Segment Open

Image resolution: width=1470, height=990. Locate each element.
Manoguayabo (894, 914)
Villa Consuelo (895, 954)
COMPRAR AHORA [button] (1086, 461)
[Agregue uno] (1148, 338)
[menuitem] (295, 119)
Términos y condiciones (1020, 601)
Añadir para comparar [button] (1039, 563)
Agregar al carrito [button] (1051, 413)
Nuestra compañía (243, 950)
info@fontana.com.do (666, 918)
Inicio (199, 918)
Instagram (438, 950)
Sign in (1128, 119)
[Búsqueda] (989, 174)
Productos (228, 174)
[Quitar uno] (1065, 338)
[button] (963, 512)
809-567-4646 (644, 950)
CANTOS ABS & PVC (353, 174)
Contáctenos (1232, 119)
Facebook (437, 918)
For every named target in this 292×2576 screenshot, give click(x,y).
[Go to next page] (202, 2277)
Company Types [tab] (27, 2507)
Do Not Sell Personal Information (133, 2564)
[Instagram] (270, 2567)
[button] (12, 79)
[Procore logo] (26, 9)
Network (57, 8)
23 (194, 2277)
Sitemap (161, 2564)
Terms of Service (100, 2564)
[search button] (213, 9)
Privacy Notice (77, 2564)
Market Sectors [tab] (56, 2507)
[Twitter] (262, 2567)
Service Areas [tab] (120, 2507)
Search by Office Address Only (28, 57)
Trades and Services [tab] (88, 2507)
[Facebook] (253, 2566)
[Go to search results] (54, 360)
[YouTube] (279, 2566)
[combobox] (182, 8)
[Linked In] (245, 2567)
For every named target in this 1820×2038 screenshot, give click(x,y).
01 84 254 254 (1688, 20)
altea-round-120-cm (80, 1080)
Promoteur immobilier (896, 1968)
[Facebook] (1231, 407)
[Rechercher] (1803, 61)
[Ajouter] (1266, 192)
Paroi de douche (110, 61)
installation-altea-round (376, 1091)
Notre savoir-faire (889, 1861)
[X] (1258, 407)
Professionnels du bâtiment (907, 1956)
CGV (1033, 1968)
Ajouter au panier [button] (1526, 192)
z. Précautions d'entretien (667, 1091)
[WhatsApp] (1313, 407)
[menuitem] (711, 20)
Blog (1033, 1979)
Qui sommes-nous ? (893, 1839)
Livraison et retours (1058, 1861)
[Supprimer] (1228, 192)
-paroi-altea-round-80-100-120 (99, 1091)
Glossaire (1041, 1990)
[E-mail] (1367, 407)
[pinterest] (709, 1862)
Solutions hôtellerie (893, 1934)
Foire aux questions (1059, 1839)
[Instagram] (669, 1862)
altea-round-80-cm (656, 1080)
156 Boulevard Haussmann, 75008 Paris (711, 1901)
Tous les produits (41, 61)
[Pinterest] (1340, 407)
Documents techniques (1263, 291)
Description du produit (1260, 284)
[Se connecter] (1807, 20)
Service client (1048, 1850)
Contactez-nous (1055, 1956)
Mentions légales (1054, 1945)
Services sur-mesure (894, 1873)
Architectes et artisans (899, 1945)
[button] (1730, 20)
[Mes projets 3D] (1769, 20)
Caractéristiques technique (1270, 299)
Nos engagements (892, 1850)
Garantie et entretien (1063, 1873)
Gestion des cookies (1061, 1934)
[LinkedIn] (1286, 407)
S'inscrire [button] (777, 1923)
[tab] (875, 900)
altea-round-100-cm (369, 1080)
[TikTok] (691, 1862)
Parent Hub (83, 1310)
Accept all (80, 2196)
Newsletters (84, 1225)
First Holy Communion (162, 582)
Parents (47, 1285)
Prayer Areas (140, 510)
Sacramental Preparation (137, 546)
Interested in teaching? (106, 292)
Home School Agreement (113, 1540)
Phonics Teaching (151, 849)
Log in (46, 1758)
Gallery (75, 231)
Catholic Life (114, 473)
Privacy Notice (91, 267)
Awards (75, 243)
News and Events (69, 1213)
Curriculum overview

Segment Closed

Task instructions:
Include both ends. Return the line holding "156 Boulevard Haussmann, 75008" and all lines after it in the records above, exactly as written.

Finished task:
156 Boulevard Haussmann, 75008 Paris (711, 1901)
Tous les produits (41, 61)
[Pinterest] (1340, 407)
Documents techniques (1263, 291)
Description du produit (1260, 284)
[Se connecter] (1807, 20)
Service client (1048, 1850)
Contactez-nous (1055, 1956)
Mentions légales (1054, 1945)
Services sur-mesure (894, 1873)
Architectes et artisans (899, 1945)
[button] (1730, 20)
[Mes projets 3D] (1769, 20)
Caractéristiques technique (1270, 299)
Nos engagements (892, 1850)
Garantie et entretien (1063, 1873)
Gestion des cookies (1061, 1934)
[LinkedIn] (1286, 407)
S'inscrire [button] (777, 1923)
[tab] (875, 900)
altea-round-100-cm (369, 1080)
[TikTok] (691, 1862)
Parent Hub (83, 1310)
Accept all (80, 2196)
Newsletters (84, 1225)
First Holy Communion (162, 582)
Parents (47, 1285)
Prayer Areas (140, 510)
Sacramental Preparation (137, 546)
Interested in teaching? (106, 292)
Home School Agreement (113, 1540)
Phonics Teaching (151, 849)
Log in (46, 1758)
Gallery (75, 231)
Catholic Life (114, 473)
Privacy Notice (91, 267)
Awards (75, 243)
News and Events (69, 1213)
Curriculum overview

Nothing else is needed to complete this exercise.